Pubblichiamo il testo dell’attivista iraniana, e premio Nobel per la Pace, Narges Mohammadi.
La recente condotta del governo iraniano nei confronti dei migranti afghani – in particolare le deportazioni su larga scala, i rimpatri forzati nel Paese di origine senza tener conto di considerazioni umanitarie, la mancanza di trasparenza nell’annuncio delle procedure di espulsione e le pressioni amministrative e di sicurezza – è in chiara contraddizione con gli obblighi internazionali della Repubblica Islamica dell’Iran, tra cui la Convenzione sui Rifugiati del 1951, il principio di non respingimento, la Convenzione sui Diritti dell’Infanzia e gli accordi tripartiti con il Governo dell’Afghanistan e l’Alto Commissariato delle Nazioni Unite per i Rifugiati (Unhcr).
Per decenni, i popoli dell’Iran e dell’Afghanistan hanno vissuto fianco a fianco nel rispetto, nella coesistenza e nell’interazione umana. Questo legame di lunga data impone alle istituzioni di governo iraniane il dovere morale e storico di tutelare la dignità dei migranti afghani e dei richiedenti asilo.

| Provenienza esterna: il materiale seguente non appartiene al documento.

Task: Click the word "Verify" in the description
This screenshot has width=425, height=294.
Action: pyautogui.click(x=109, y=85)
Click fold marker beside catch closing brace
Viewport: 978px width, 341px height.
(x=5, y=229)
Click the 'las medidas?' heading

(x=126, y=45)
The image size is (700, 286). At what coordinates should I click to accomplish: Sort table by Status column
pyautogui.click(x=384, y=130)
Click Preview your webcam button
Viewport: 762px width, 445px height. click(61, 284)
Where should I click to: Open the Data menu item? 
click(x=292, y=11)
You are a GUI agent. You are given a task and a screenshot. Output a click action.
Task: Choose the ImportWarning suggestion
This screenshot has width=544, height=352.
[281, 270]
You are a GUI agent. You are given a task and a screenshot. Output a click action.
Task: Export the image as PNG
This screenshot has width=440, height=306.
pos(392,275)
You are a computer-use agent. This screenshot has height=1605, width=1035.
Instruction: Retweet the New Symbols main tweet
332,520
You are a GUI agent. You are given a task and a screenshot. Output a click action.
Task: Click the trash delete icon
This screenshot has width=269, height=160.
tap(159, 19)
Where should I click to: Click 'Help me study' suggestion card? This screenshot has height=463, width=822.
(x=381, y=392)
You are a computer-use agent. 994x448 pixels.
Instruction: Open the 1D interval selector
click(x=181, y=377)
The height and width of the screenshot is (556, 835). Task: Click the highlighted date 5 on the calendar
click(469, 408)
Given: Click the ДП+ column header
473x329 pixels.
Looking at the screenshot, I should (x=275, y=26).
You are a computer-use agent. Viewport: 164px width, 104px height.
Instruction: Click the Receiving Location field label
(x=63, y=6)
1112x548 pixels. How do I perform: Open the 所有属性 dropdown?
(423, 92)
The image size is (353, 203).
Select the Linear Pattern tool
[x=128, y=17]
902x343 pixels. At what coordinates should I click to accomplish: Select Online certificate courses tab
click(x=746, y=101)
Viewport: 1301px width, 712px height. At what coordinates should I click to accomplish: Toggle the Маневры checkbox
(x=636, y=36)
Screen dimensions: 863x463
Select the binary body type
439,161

Le deportazioni forzate, gli arresti di massa e le restrizioni all’accesso dei migranti ai servizi di base costituiscono una violazione dei diritti umani fondamentali, a maggior ragione considerando che, secondo fonti attendibili, molti dei detenuti sono in possesso di validi documenti di soggiorno, studio o lavoro. Ciò è contrario agli standard umanitari e agli impegni assunti dall’Iran verso le organizzazioni internazionali.
È essenziale, in linea con i principi e le norme umanitarie, sostituire tali pratiche illegali e disumane con soluzioni appropriate per gestire la presenza – o il rimpatrio volontario – di cittadini afghani, che sono essi stessi vittime del sistema ideologico che governa il loro Paese d’origine.